Article:

However, any possible value derived from a belief comes at a heavy price: . Mental blinders to new experiences, and susceptible to manipulation by "leaders" of the belief.

This agrees whole heartedly with the general semantics notion of "extensional orientation" and constant flux as well as with the precept of extrapolator training cited by Mark Clifton,

"But answers also carry in themselves their commands and their penalties. The penalty being that when one thinks one has the answer, he stops looking for it. The command being that he must conduct himself in accord with the answer. (Eight Keys to Eden)

So, what is the right balance between faith (in what) and doubt (in what), when, for day-to-day details as well as for the really big questions?

Supplement:

Quantification in logic discourse...
  1. Let direct observation be represented by O(xi).
    Let Knowing xi be represented by K(xi).
    If O(xi).then K(xi). 
  2. Let a reasoning step be represented by r(x1,x2).
    Let O(r(x1,x2)) represent seeing that x2 follows from x1.
    Let a reasoning chain be represented by r(x1,...,xn)
    Let remembering such a chain be represented by M(r(...)).
    If O(r(x1,x2)) and K(x1) then K(x2).
    If M(O(r(x1,x2))) and M(O(r(x2,x3))) then M(r(x1, ... x3)) 
    (Note: We observe directly the validity of a single step, but we only remember having gone through a sequence of steps).
    If M(r(x1...xn-1)), and O(r(xn-1,xn)), then K(xn).
  3. Let an "authority" be represented by Ai.
    "If Ai(x1) then K(x1)" represents knowledge by authority. (If an authority asserts xi then I know xi.)

For religion:

  • K(x1) if Ai(x1), and Ai(x1) if Ai-1(x1), . . . where presumably A1=  God is the "first cause" answer to infinite regress.
  • Authority is taken as primary.  We are expected to take the word of Authority without question.

For science:

  • Ai(x1) if there exist Ai-1(x1) (if there is an immediate prior authority).
  • Ai(x1) if there exist j such that Ai-1(x1), Ai-2(x1), ... Ai-j(x1) where j is finite.
  • Ai(x1) if  K(xn)  - Some authority has knowledge
  • A(xn) if O(xn)  - Some authority has direct knowledge 
  • A(xn) If there exists x1...xn such that  M(r(x1...xn-1)), and O(r(x1n-1,xn)) - some authority has reasoned knowledge
  • Reasoned knowledge is always based on initial observations - which we call empiricism.

Goal of the exercise:
Retype, word for word, the part of the passage on belief and authority above that opens with the words containing "Let Knowing xi" and closes with "follows from x1.".

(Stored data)
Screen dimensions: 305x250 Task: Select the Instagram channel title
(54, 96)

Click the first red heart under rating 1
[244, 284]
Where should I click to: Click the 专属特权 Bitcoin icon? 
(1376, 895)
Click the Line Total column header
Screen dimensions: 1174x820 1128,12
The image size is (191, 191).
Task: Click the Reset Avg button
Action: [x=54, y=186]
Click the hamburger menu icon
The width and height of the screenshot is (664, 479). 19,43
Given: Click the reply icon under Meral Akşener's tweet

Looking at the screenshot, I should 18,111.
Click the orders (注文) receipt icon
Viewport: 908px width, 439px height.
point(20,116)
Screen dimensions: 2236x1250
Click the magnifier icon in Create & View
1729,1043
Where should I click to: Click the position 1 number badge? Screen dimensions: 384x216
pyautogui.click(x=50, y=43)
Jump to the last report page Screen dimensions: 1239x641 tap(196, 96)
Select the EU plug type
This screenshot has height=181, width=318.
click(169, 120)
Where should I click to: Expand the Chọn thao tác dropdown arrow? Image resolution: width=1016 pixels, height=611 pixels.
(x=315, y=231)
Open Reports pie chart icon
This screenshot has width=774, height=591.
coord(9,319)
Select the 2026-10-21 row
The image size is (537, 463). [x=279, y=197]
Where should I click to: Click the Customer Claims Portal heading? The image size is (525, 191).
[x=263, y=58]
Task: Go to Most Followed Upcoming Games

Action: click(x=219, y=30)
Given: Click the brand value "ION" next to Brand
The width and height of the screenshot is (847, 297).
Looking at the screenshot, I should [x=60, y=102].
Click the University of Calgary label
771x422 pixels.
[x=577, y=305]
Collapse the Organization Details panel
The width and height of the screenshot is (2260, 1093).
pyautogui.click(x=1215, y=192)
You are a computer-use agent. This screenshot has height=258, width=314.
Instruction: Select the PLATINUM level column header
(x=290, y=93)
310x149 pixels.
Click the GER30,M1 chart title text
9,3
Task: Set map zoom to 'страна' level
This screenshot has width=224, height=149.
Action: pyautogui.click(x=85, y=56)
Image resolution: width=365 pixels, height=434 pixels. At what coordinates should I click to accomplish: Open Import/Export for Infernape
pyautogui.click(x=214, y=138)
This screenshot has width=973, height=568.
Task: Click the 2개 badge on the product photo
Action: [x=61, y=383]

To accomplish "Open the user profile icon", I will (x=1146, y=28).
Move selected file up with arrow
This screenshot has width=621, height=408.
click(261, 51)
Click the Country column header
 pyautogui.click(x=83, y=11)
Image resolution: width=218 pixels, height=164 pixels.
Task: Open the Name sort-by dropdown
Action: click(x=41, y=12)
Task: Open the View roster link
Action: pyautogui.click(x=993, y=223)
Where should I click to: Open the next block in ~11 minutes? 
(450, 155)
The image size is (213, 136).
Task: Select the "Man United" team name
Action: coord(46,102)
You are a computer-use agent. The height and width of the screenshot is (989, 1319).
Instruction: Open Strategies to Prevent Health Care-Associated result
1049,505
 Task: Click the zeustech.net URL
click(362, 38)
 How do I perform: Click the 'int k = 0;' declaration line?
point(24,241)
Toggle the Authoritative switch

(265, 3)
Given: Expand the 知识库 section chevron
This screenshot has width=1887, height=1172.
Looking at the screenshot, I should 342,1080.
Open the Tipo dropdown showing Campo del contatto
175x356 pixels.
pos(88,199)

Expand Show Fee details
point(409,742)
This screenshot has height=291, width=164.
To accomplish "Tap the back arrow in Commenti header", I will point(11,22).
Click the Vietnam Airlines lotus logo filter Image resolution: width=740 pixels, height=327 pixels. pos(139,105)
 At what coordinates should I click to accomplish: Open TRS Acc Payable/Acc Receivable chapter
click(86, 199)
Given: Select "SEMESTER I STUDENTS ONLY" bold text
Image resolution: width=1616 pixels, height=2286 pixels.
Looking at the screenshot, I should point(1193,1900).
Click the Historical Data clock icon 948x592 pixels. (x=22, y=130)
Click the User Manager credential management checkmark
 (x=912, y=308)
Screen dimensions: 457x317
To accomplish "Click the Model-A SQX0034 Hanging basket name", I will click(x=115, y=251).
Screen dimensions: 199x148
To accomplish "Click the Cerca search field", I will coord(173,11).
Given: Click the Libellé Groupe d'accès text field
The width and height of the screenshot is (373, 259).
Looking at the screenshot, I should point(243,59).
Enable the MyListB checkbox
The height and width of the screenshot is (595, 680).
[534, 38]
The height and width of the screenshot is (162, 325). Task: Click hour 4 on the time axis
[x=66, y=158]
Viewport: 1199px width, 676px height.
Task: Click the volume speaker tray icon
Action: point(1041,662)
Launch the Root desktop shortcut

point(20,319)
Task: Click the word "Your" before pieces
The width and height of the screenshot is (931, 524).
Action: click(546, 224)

Written solution:
Let Knowing xi be represented by K(xi).
    If O(xi).then K(xi). 
  2. Let a reasoning step be represented by r(x1,x2).
    Let O(r(x1,x2)) represent seeing that x2 follows from x1.